CO NALEŻY ZROBIĆ -
Proszę przenieść wpisy od samego początku aż do linii z "tap(121, 175)" włącznie do CSV o dwóch kolumnach, tekst i odpowiedz, z jednym wierszem na każdy wpis. Każde pole ujmij w cudzysłów, a podziały linii zastąp spacjami.

ZAPISANE WPISY -
· · · · ·

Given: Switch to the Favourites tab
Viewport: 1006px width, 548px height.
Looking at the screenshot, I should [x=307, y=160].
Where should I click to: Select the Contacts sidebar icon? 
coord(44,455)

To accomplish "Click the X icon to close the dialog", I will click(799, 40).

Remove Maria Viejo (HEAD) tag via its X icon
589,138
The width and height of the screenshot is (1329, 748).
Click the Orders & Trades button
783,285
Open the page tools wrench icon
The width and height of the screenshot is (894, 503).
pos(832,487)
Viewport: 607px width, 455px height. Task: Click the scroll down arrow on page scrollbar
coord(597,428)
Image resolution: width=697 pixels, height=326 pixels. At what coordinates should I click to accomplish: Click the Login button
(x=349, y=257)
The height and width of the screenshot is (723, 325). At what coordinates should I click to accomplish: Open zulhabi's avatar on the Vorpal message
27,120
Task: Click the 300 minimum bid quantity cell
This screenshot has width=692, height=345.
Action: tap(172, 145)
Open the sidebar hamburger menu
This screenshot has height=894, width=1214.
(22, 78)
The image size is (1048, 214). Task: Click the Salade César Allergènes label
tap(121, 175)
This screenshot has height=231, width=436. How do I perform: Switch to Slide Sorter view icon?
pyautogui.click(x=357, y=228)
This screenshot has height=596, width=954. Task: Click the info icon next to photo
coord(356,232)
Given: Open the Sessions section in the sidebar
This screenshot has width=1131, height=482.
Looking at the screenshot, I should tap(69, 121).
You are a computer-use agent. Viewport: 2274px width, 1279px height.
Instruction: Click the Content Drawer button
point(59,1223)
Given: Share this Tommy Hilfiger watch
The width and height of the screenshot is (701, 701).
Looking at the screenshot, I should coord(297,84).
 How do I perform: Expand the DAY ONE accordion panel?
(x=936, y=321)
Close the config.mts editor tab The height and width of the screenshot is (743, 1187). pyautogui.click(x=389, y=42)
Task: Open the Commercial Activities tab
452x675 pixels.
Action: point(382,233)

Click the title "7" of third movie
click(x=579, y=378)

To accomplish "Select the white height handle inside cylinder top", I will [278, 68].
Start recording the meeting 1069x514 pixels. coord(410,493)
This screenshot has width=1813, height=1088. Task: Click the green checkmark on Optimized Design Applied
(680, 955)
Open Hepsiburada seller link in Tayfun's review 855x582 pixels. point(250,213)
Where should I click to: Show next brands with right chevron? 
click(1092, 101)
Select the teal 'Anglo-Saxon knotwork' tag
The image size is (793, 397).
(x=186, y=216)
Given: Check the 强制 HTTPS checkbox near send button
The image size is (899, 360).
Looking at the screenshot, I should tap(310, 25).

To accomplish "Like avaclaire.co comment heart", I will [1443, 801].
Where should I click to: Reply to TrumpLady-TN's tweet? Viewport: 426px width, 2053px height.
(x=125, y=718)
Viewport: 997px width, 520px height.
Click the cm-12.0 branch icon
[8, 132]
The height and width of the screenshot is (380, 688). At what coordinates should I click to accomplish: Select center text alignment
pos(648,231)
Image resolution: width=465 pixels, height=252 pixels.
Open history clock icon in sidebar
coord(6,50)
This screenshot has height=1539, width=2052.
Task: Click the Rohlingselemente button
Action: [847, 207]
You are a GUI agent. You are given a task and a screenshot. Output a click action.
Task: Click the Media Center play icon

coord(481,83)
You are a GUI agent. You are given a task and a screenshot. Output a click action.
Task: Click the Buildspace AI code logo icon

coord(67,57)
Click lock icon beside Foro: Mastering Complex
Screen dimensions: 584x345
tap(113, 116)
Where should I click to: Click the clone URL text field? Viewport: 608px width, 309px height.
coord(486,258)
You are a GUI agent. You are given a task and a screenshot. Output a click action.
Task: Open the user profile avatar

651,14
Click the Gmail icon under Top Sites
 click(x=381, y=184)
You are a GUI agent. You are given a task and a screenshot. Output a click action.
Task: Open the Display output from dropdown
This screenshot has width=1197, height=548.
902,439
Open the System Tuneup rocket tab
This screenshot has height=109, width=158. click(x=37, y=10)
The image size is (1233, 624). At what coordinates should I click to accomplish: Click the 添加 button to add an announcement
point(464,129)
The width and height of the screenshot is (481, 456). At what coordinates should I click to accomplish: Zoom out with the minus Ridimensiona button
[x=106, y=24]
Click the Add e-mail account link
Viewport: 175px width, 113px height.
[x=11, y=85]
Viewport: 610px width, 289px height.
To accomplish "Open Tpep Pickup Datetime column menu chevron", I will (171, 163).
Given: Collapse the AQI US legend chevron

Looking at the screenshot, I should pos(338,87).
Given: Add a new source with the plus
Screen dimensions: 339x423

· · · · ·

ROZWIĄZANE ZADANIE -
tekst,odpowiedz
"Given: Switch to the Favourites tab Viewport: 1006px width, 548px height.","Looking at the screenshot, I should [x=307, y=160]."
"Where should I click to: Select the Contacts sidebar icon?","coord(44,455)"
"To accomplish ""Click the X icon to close the dialog"",","I will click(799, 40)."
"Remove Maria Viejo (HEAD) tag via its X icon","589,138"
"The width and height of the screenshot is (1329, 748). Click the Orders & Trades button","783,285"
"Open the page tools wrench icon The width and height of the screenshot is (894, 503).","pos(832,487)"
"Viewport: 607px width, 455px height. Task: Click the scroll down arrow on page scrollbar","coord(597,428)"
"Image resolution: width=697 pixels, height=326 pixels. At what coordinates should I click to accomplish: Click the Login button","(x=349, y=257)"
"The height and width of the screenshot is (723, 325). At what coordinates should I click to accomplish: Open zulhabi's avatar on the Vorpal message","27,120"
"Task: Click the 300 minimum bid quantity cell This screenshot has width=692, height=345.","Action: tap(172, 145)"
"Open the sidebar hamburger menu This screenshot has height=894, width=1214.","(22, 78)"
"The image size is (1048, 214). Task: Click the Salade César Allergènes label","tap(121, 175)"